What amount of oxygen is used at S.T.P. to obtain 9 g water from sufficient amount of hydrogen gas?

• A. $5.6\ \text{dm}^3$
• B. $22.4\ \text{dm}^3$
• C. $16.8\ \text{dm}^3$
• D. $11.2\ \text{dm}^3$

Hint:

Notice that 9 grams is exactly half of water's molar mass (18 grams). Since you are making half a mole of water, you only need half the usual volume of oxygen gas: $\frac{11.2}{2} = 5.6\ \text{dm}^3$!

Answer 1

The Correct Option is A

Step 1: Understanding the Question:
The problem asks for the volume of oxygen gas consumed at Standard Temperature and Pressure (STP) to generate exactly 9 g of water vapor/liquid via a stoichiometric reaction with hydrogen gas.

Step 2: Key Formula or Approach:
First, we formulate the balanced chemical equation for the synthesis of water: $$ \text{H}_{2(g)} + \frac{1}{2}\text{O}_{2(g)} \longrightarrow \text{H}_2\text{O}_{(l)} $$ According to Avogadro's law, 1 mole of any ideal gas occupies a molar volume of $22.4\ \text{dm}^3$ at STP. Therefore, $\frac{1}{2}$ mole of $\text{O}_2$ gas corresponds to a volume of $11.2\ \text{dm}^3$.

Step 3: Detailed Explanation:
From our balanced chemical pathway:

• 1 mole of $\text{H}_2\text{O}$ has a mass equal to its molecular weight = $18\ \text{g}$.

• Producing 1 mole ($18\ \text{g}$) of $\text{H}_2\text{O}$ consumes exactly $\frac{1}{2}$ mole of $\text{O}_2$ gas.

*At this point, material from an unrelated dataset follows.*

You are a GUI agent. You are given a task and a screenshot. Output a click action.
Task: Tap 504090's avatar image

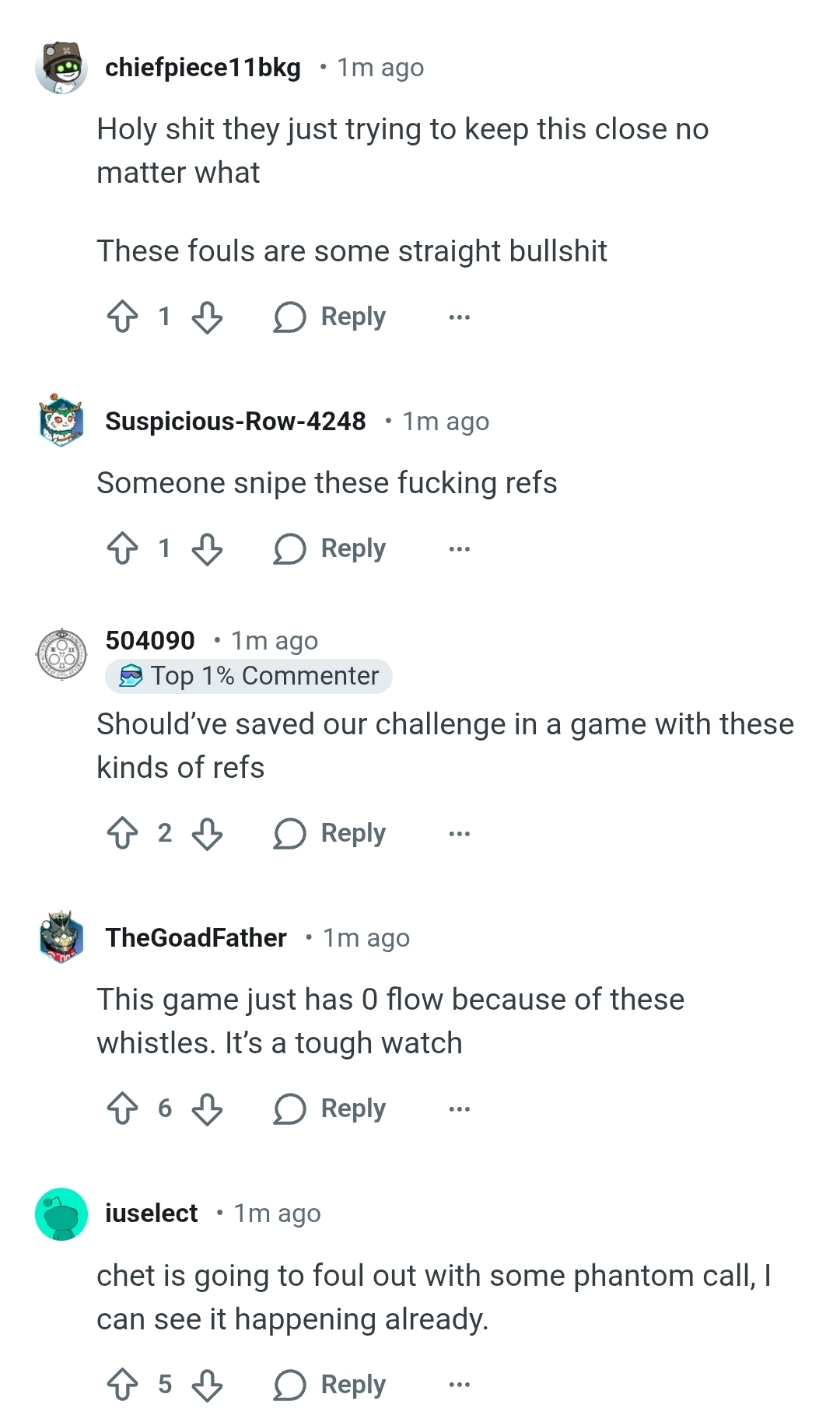tap(61, 654)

• Volume of $\frac{1}{2}$ mole of $\text{O}_2$ at STP = $0.5 \times 22.4\ \text{dm}^3 = 11.2\ \text{dm}^3$.
Now, apply a simple unitary approach for our target mass of $9\ \text{g}$: $$ 18\ \text{g of water requires} \longrightarrow 11.2\ \text{dm}^3\ \text{of }\text{O}_2 $$ $$ 9\ \text{g of water requires} \longrightarrow \frac{11.2}{18} \times 9 = \frac{11.2}{2} = 5.6\ \text{dm}^3\ \text{of }\text{O}_2 $$

Step 4: Final Answer:
The volume of oxygen gas required at STP is $5.6\ \text{dm}^3$, corresponding to option (A).